Employee involvement
“We’re at the absolute outside edge of the automotive industry,” Wilson said to Chris Rainey in a lengthy interview. “We’re the only manufacturer making cars profitably from carbon fiber. That’s a thing which is very attractive to engineers. You layer that up with the exclusivity, the power, the luxury — and the pace that we’re working at. That becomes a really interesting thing for people to come into.”
“Here you’re involved in the entire programs. Every step of the journey happens here at the McLaren Technology Centre.”
“The other piece of the sale is that we’re small. In other automotive businesses, where you have a tiny arena of responsibility, and you’d be looking after one chassis arm or one product. Here you’re involved in the entire programs. Every step of the journey happens here at the McLaren Technology Centre.”
Candidate scarcity
But like any company, McLaren has had to deal with candidate scarcity. “It’s a major thing. Every automotive manufacturer has to meet the same compliance in order to sell in certain markets. That means that every car company is after the same skills. So, you have to take a different approach. A CRM-led approach is key, talent pooling, and that marketing crossover with the recruitment function is a key change, and the technology enables it.”
20 days quicker
Known for providing the world with a certain dose of speed, McLaren looked at technology as a way to speed up another element: its hiring process. “It is a lot of money you’re spending when you’re hiring somebody, but it has to be efficient. Changing the running order of our approvals from a sequential process to a parallel process knocked 20 days off the time it took to approve a role. So we could get to a role quicker, promote it quicker, and start putting candidates forward quicker. And they could be getting interviewed quicker.”
“Changing the running order of our approvals from a sequential process to a parallel process knocked 20 days off the time it took to approve a role.”
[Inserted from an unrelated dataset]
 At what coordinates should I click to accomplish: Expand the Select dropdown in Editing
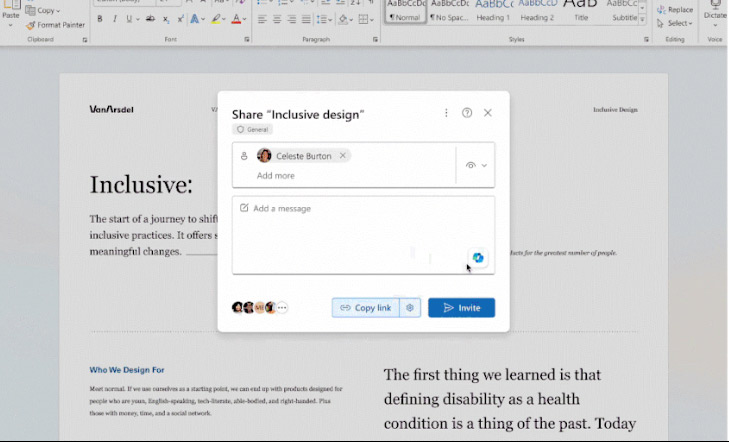[x=680, y=23]
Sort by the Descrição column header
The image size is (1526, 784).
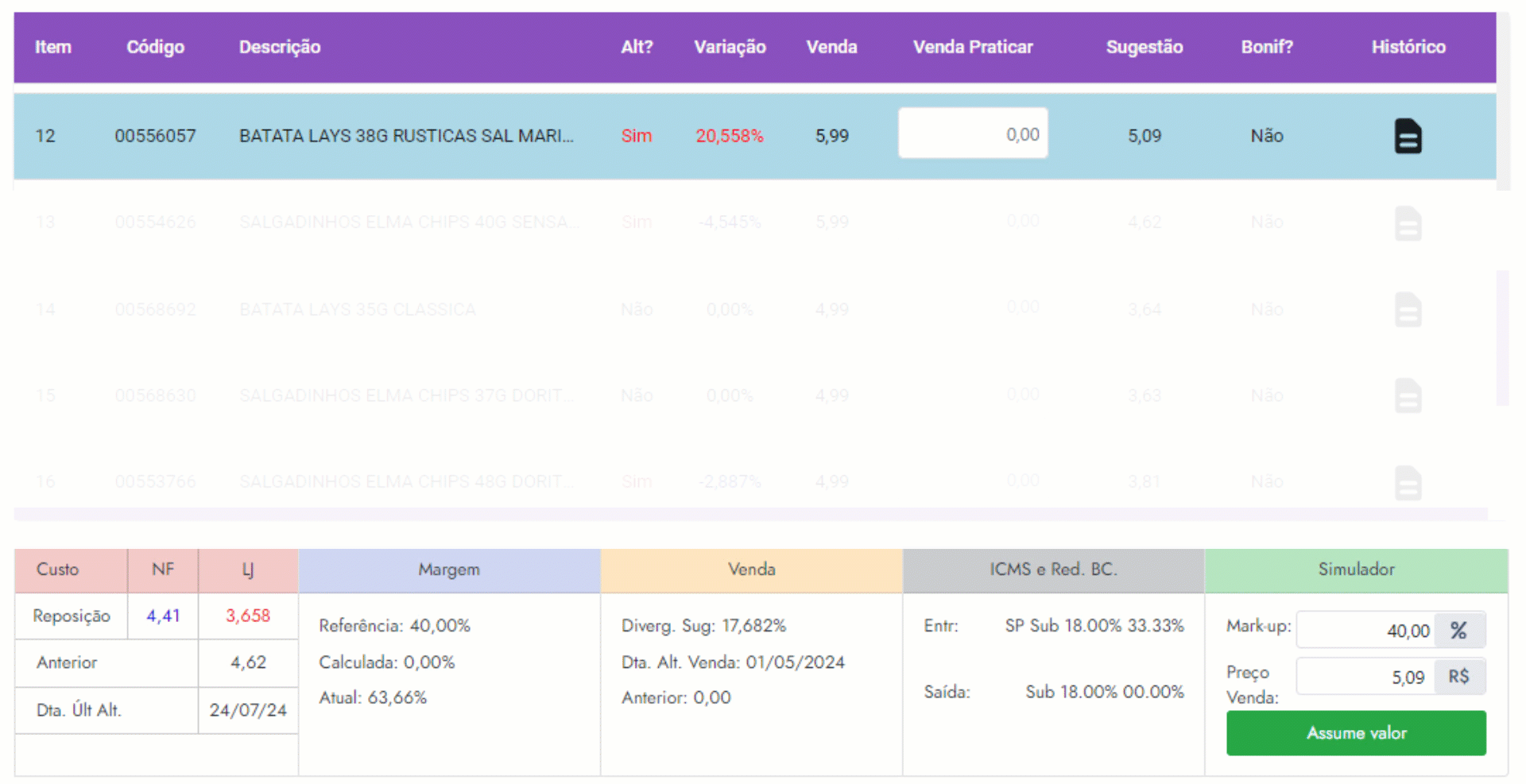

But speed is one ingredient to a successful car. Often times, simplicity is another. “The key piece we looked at when we were bringing in new technology was simplifying the process for the hiring managers. They’re not HR managers. Hiring managers are hiring managers for about two seconds in their year. I ran some data at one organisation, and every hiring manager that we dealt with hired 1.2 times a year in that organisation. They’re using the system once, so it has to be simple and slick in terms of approval processes.”
System agility
McLaren landed on Avature’s ATS. “We wanted to make step changes to our hiring process, rather than having to put in a request. Which would be put in the stack, and wait for the developers to make the change. It was about being able to go into a system and then make changes to the dataset, the process, or the workflow. Or add a box, a portal, or all of the things that you need. It was about being agile.”
“If you don’t have access to data and you don’t know how many roles you’ve got open or where people are in the process. And where the candidates are: when they’re due to be selected — that’s where a hiring process can get stuck.”
‘If it goes right, nobody knows’
But with any change in systems, it comes with a healthy dose of change management and implementation questions. Most organisations are faced with challenges around not disrupting the current hiring flow and implementing a new system on the go. So what were some of the biggest learnings for McLaren? “Give it as much time as possible and get as much expertise in as possible,” Wilson said. “Really take your time to think about what you want to do.”
“We were taking the data from one place and putting it into another place. And if it goes right, nobody knows.”
“Check and check again what communication is going out. People’s data is so precious. We’re carrying it over to the new system, so we need to make sure the fields match. The reputation risk of getting something like that wrong is immense. We had 5000 candidate records in the system, at different steps in the process. We were taking the data from one place and putting it into another place. And if it goes right, nobody knows.”
New features
On the back of its new Applicant Tracking System, McLaren had a couple of key features going live in the months after implementing it: talent pooling through a CRM, an internal mobility program, and performance management. “The communication team really worked with the managers and clearly articulated every step in the process. Then we had our own internal team providing everyone with all the information they needed.”
‘I apply for jobs all the time’
When looking at a hiring process, don’t shy away from looking at competitors, Wilson says. “I apply for jobs all the time. So I go onto people’s websites to check out their application processes. I want to see what they’re asking on their forms and how many clicks it takes to apply. Having a flexible system allows you to borrow certain things and integrate them into your own application process.”